In connection with its review of operations, the Company decided to shut-down its manufacturing operation in China, which manufactured mammography systems for the Chinese market. As a result, the Company terminated manufacturing and research and development personnel located in China, and the severance charge was insignificant.
Fiscal 2014 Actions
In each quarter of fiscal 2014, the Company made executive management changes, including appointing Stephen P. MacMillan as President, Chief Executive Officer and a director of the Company, and implemented a number of cost reduction initiatives resulting in the termination of certain executives and employees on a worldwide basis. In addition, in the fourth quarter of fiscal 2014, the Company decided to consolidate and close certain international offices. Severance and benefit charges under these actions were recorded pursuant to ASC 420 and ASC 712 depending on the circumstances. For those employees who continued to be employed beyond the minimum retention period, charges were recorded ratably over the estimated period of the affected employees.

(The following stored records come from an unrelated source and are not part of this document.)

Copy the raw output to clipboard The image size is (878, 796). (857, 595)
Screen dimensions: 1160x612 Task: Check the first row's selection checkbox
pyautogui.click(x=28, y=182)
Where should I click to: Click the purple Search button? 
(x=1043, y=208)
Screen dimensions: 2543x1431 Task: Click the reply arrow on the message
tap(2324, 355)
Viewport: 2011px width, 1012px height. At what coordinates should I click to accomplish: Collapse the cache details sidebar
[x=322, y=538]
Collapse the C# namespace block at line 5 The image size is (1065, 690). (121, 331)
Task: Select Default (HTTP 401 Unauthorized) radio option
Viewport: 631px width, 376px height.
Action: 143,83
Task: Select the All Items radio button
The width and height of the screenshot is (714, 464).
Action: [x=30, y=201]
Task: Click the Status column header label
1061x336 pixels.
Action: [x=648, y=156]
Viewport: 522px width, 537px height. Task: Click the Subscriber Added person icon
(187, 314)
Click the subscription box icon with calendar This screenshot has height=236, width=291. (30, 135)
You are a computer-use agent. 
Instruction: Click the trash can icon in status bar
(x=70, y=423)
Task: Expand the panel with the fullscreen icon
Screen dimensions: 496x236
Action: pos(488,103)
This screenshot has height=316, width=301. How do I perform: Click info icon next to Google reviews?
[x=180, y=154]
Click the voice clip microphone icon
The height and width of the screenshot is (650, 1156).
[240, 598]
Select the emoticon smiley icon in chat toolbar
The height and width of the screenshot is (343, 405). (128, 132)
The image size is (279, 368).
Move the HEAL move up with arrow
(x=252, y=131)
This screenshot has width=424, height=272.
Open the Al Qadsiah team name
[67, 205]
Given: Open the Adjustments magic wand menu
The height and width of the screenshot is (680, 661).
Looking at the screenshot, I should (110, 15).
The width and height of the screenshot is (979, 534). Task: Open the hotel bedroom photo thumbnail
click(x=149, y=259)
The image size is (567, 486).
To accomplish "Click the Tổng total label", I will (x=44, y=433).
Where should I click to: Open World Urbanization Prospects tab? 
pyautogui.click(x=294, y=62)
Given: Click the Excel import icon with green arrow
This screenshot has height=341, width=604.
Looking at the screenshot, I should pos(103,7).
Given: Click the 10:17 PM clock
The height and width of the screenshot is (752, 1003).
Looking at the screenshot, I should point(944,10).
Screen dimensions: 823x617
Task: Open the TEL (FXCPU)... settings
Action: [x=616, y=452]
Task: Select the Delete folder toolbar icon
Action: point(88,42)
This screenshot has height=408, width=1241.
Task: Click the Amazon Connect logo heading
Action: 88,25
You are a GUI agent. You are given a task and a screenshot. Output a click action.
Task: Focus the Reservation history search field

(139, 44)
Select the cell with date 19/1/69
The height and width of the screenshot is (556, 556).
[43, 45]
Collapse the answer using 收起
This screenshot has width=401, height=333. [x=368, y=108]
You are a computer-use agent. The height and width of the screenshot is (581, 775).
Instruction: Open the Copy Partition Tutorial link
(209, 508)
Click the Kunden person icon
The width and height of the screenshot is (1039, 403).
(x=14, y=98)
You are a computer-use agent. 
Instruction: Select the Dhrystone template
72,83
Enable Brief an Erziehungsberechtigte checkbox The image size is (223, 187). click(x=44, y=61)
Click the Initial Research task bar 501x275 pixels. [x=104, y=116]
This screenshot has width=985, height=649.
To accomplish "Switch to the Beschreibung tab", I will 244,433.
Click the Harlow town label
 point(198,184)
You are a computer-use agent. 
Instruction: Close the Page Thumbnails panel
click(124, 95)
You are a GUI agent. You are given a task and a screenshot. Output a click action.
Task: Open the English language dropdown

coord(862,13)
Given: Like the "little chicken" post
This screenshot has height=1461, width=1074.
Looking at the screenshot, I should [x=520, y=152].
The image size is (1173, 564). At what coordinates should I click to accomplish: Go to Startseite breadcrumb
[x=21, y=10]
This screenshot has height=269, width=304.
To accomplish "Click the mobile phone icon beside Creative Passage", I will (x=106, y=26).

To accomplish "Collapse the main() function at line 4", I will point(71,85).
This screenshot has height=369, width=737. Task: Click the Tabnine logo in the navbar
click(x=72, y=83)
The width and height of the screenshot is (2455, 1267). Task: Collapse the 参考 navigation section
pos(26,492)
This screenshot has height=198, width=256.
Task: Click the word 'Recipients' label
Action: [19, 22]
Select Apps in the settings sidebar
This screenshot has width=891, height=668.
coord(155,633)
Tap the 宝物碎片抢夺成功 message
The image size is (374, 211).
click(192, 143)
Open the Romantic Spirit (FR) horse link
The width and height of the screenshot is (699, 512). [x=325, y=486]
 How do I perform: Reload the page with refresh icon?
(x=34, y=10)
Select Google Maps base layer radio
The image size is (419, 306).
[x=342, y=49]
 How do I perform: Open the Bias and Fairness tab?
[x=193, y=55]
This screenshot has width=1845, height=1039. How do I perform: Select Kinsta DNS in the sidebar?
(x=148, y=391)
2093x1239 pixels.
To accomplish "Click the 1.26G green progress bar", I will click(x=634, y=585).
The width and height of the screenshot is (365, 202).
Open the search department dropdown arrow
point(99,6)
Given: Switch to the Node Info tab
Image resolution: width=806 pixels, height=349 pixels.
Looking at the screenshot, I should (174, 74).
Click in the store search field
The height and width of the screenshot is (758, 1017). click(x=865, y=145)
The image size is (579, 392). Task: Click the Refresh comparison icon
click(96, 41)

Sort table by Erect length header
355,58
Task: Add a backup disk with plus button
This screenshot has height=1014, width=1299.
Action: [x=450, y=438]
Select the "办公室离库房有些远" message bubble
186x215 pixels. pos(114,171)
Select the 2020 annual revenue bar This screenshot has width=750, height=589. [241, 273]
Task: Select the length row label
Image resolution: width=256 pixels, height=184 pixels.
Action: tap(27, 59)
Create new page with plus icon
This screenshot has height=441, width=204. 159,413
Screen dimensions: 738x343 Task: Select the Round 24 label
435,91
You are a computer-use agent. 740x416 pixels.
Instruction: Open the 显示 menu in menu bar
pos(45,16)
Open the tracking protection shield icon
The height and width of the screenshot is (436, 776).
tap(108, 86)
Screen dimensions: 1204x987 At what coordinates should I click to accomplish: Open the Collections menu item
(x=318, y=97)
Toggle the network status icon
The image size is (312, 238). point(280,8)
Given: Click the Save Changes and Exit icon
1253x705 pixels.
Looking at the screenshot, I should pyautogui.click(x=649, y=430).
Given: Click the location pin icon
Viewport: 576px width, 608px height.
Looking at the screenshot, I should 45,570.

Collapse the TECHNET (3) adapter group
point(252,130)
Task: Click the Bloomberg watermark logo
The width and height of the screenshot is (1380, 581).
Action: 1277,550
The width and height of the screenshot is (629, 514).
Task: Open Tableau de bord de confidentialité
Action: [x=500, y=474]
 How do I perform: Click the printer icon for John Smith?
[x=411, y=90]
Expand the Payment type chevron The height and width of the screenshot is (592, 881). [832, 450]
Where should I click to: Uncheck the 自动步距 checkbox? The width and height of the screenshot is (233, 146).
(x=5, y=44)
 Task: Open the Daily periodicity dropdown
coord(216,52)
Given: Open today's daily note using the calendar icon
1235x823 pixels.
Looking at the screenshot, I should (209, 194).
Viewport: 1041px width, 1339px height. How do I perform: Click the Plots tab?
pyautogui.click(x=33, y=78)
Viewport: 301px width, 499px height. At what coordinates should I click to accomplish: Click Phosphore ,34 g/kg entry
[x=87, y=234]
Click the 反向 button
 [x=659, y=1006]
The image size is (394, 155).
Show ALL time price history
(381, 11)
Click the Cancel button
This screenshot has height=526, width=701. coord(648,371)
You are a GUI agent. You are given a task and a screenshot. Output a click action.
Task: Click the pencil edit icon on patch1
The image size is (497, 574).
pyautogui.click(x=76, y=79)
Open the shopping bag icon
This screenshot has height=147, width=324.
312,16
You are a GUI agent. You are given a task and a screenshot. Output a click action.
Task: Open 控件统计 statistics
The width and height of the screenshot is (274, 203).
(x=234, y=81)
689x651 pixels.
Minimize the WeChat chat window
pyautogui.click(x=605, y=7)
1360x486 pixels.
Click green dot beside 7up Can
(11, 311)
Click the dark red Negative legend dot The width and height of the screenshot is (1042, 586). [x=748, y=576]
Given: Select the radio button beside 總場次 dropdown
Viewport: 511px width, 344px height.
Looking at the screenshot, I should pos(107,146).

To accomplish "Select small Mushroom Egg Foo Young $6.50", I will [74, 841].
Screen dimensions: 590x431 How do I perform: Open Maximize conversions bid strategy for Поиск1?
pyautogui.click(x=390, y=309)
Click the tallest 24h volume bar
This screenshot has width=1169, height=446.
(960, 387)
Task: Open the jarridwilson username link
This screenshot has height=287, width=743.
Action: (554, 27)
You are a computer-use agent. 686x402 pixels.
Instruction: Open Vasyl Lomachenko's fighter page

During fiscal 2015, in connection with these actions, the Company recorded $6.0 million for severance and benefits costs and $2.0 million for facility closure costs related to this action. The facility closure costs primarily relate to lease obligation charges for three office locations where the Company had met the cease-use date criteria. During the first quarter of fiscal 2015, the Company recorded severance and benefit charges of $2.5 million. This action was completed in fiscal 2015.    
Divestitures
In the fourth quarter of fiscal 2014, the Company completed the sale of its MRI breast coils product line and recorded a loss on disposal of $5.3 million. The Company also provided certain transition services through April 2015, including the manufacturing and sale of inventory to the buyer. Since all operations had ceased during the third quarter of fiscal 2015, the Company concluded that this subsidiary had been substantially liquidated and recorded a $9.6 million charge in the third quarter of fiscal 2015 to write off the cumulative translation adjustment related to the subsidiary.